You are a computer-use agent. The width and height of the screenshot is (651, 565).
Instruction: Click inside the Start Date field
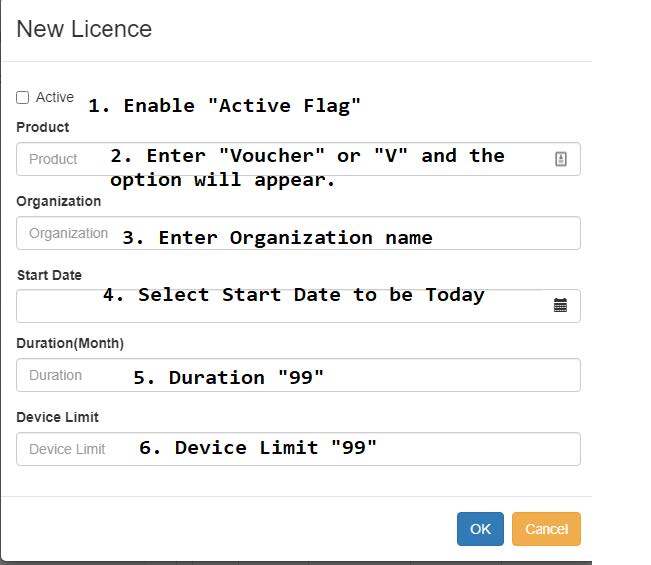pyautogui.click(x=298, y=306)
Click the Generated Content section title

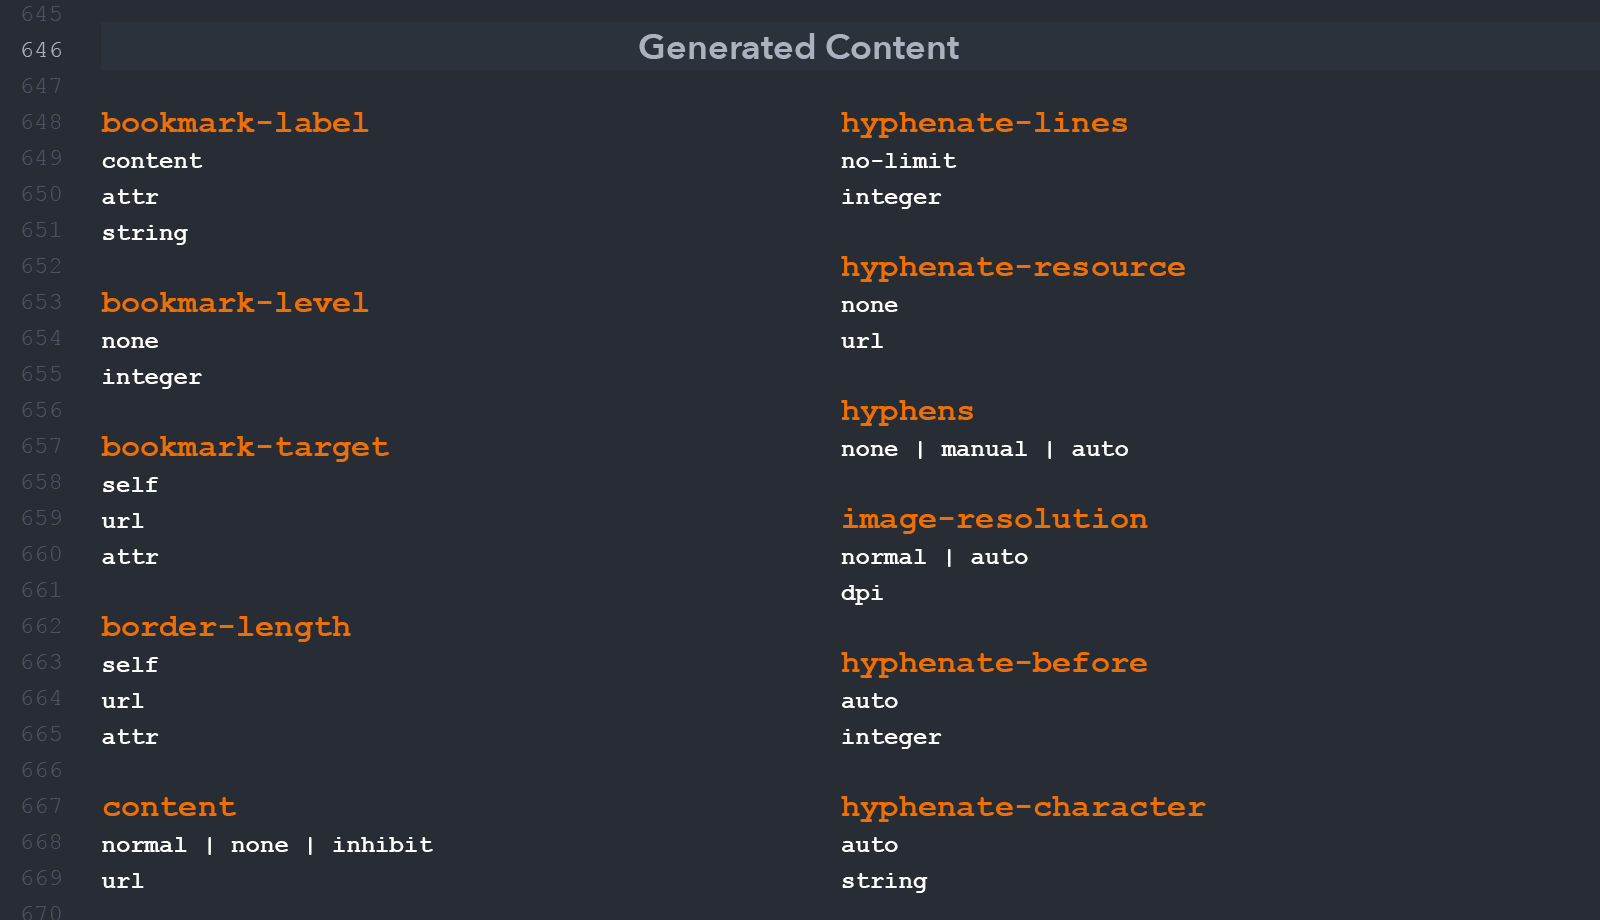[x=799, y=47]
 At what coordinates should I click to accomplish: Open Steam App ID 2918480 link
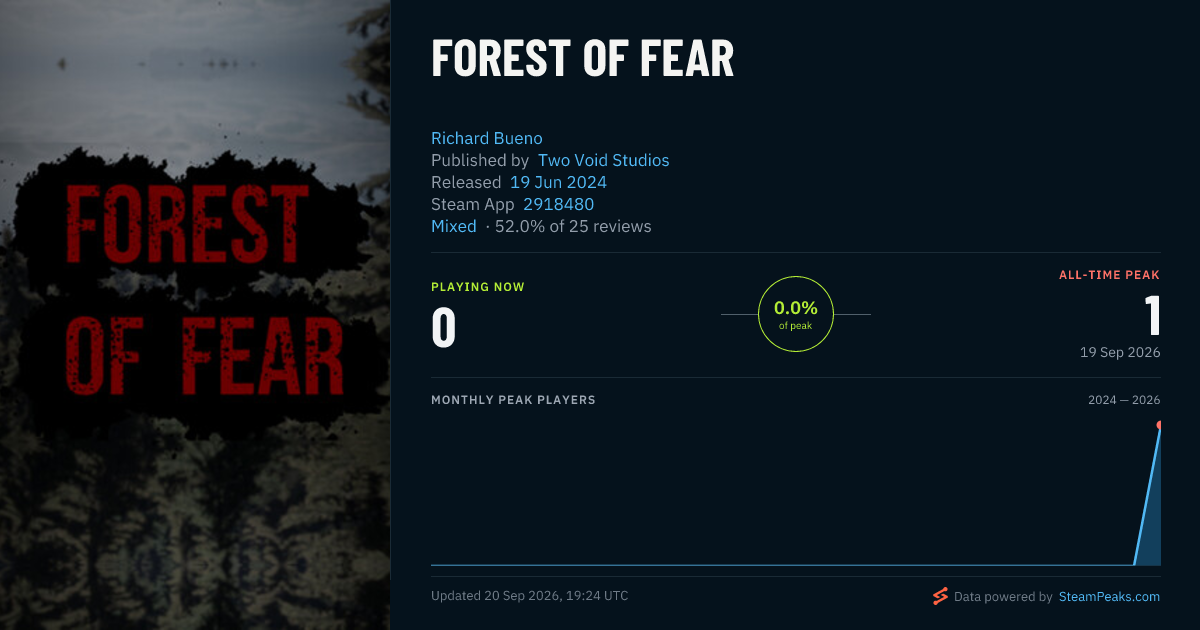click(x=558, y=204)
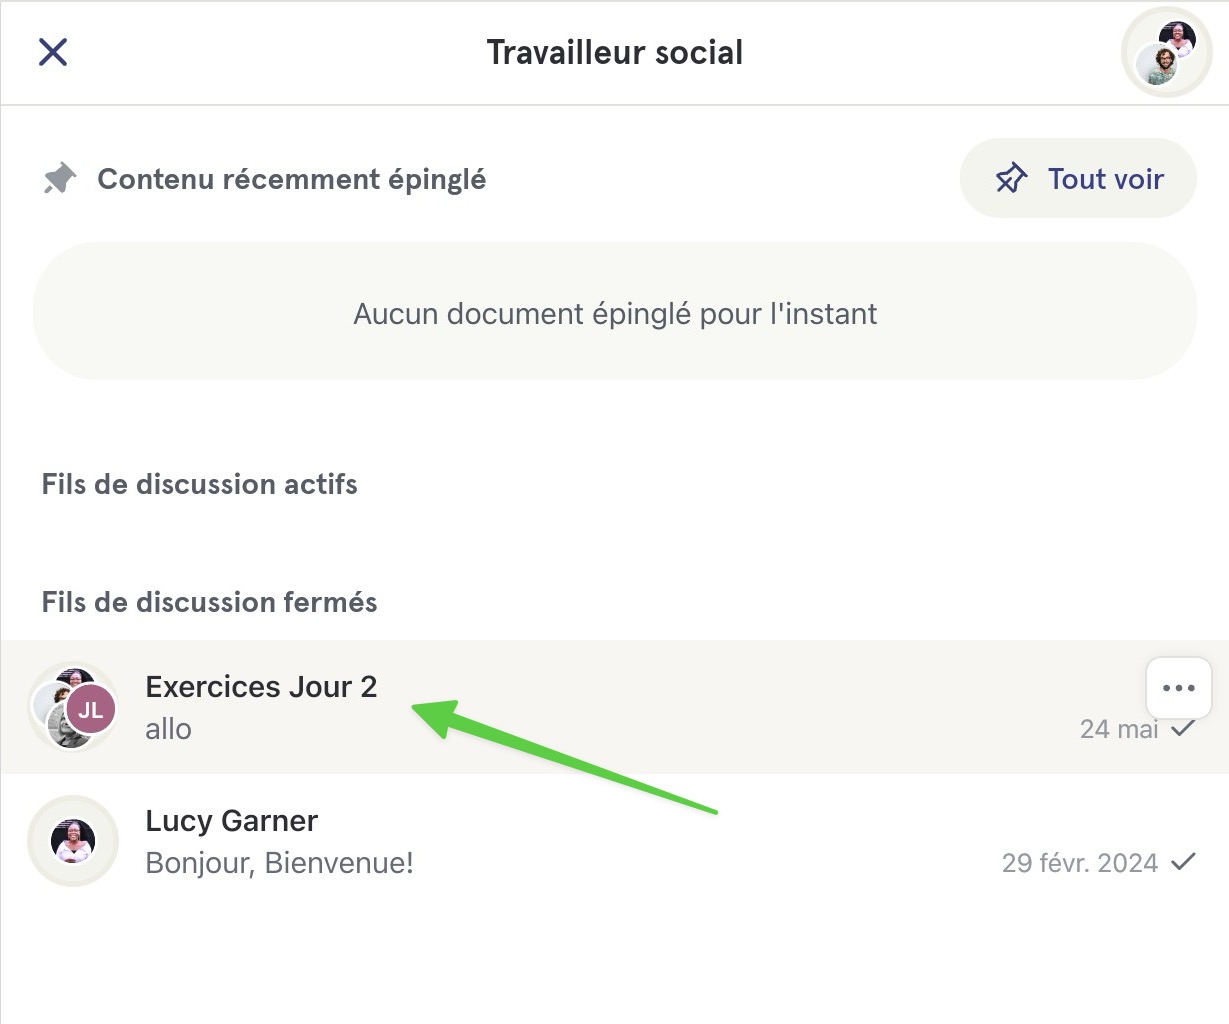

==============================

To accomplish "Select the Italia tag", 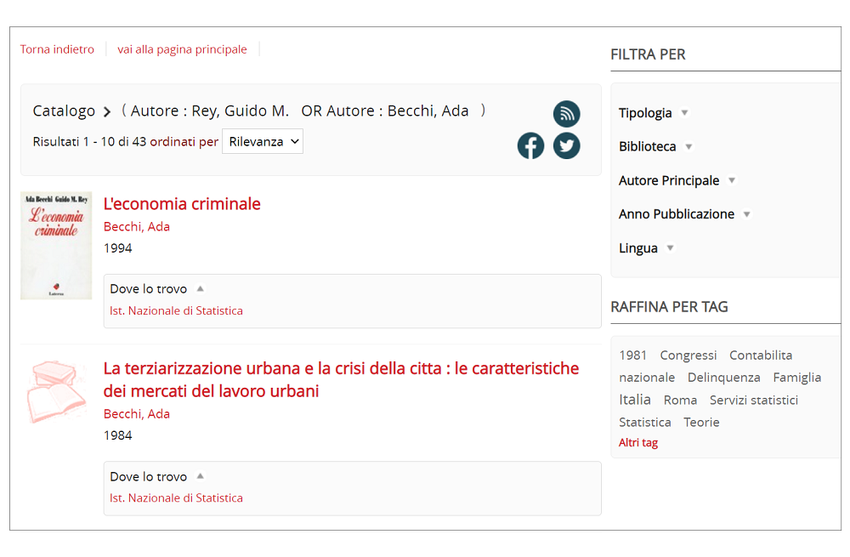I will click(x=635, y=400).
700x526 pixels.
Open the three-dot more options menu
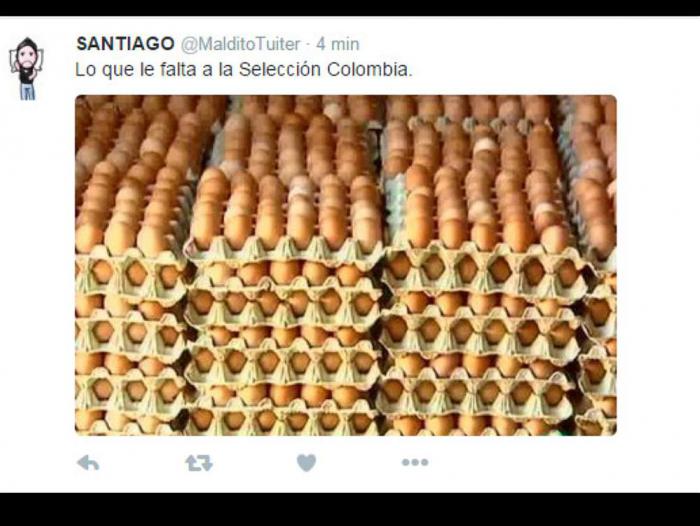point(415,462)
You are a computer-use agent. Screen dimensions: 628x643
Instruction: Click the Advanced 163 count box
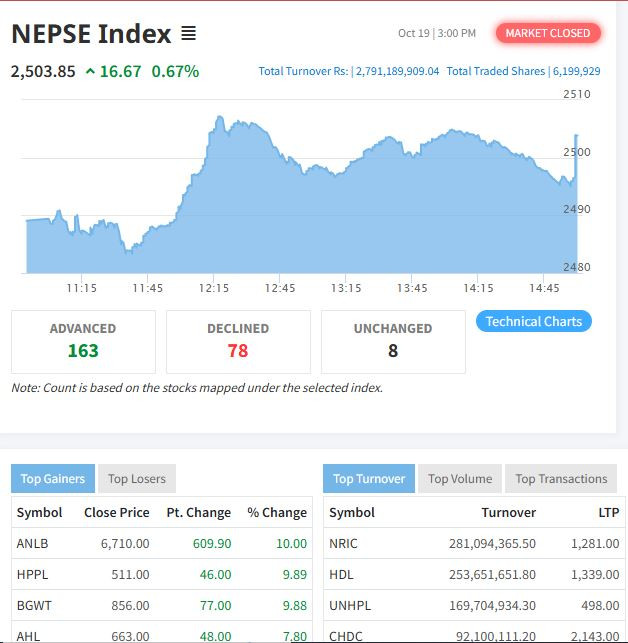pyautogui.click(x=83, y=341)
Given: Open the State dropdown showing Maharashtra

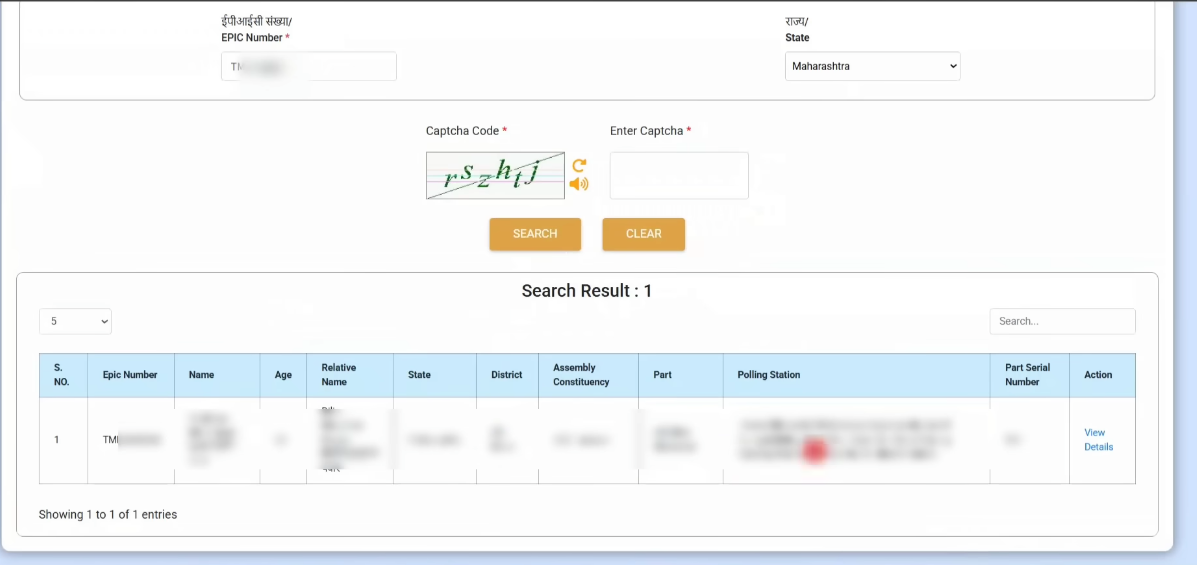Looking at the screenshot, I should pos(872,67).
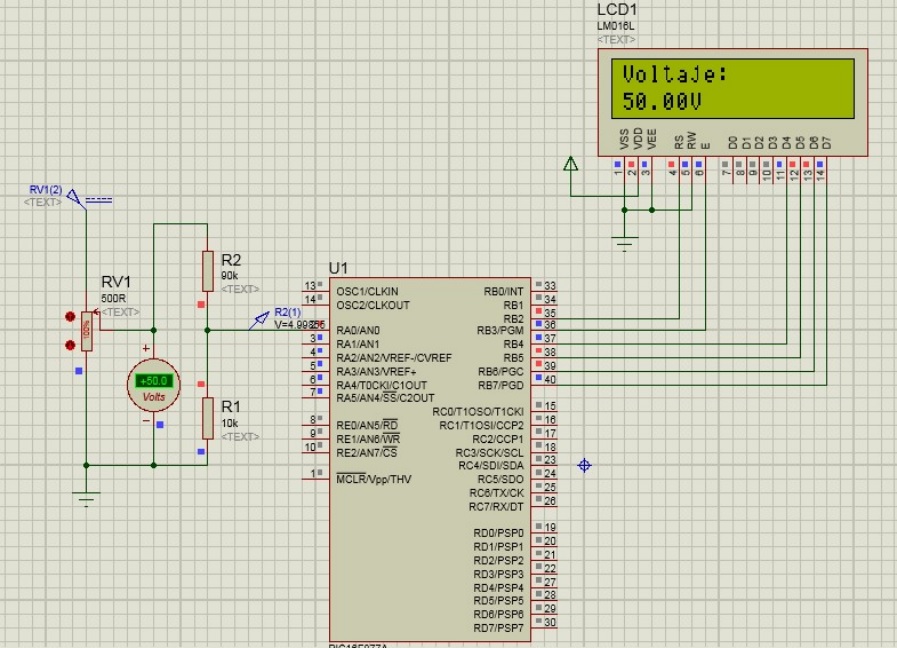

==============================

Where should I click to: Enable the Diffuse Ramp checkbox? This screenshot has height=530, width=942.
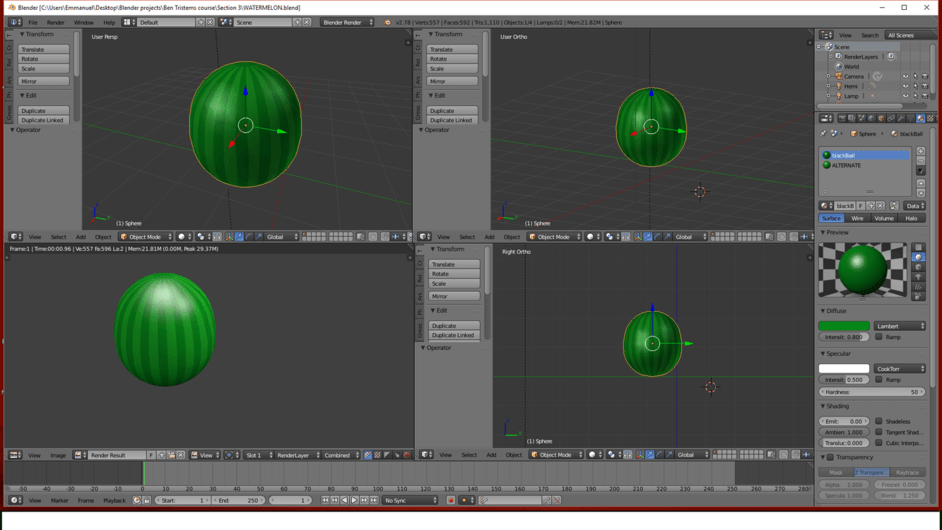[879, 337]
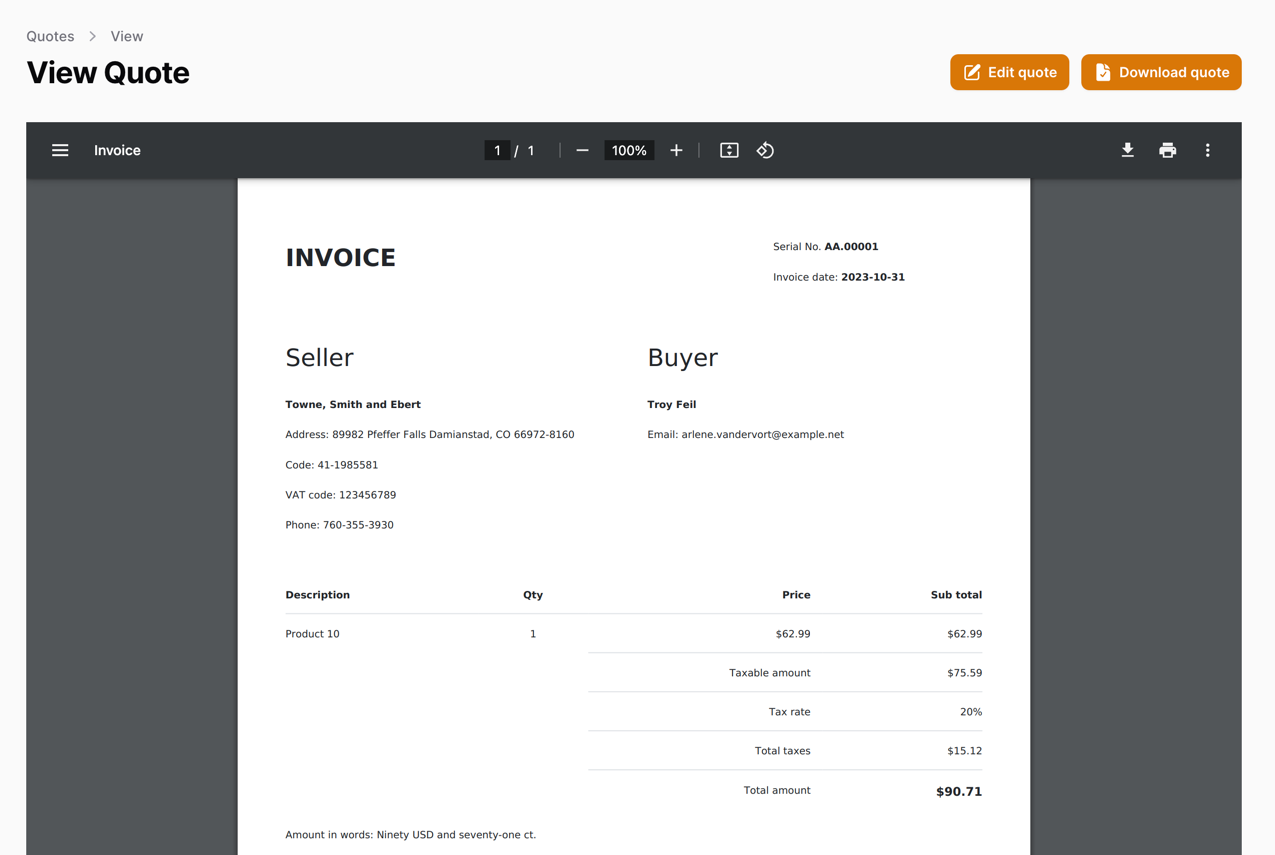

==============================

> Problem details:
Copy every single line of the material above that holds "agent".

> Completed task:
You are a computer-use agent. The width and height of the screenshot is (651, 565).
You are a computer-use agent. Screen dimensions: 628x643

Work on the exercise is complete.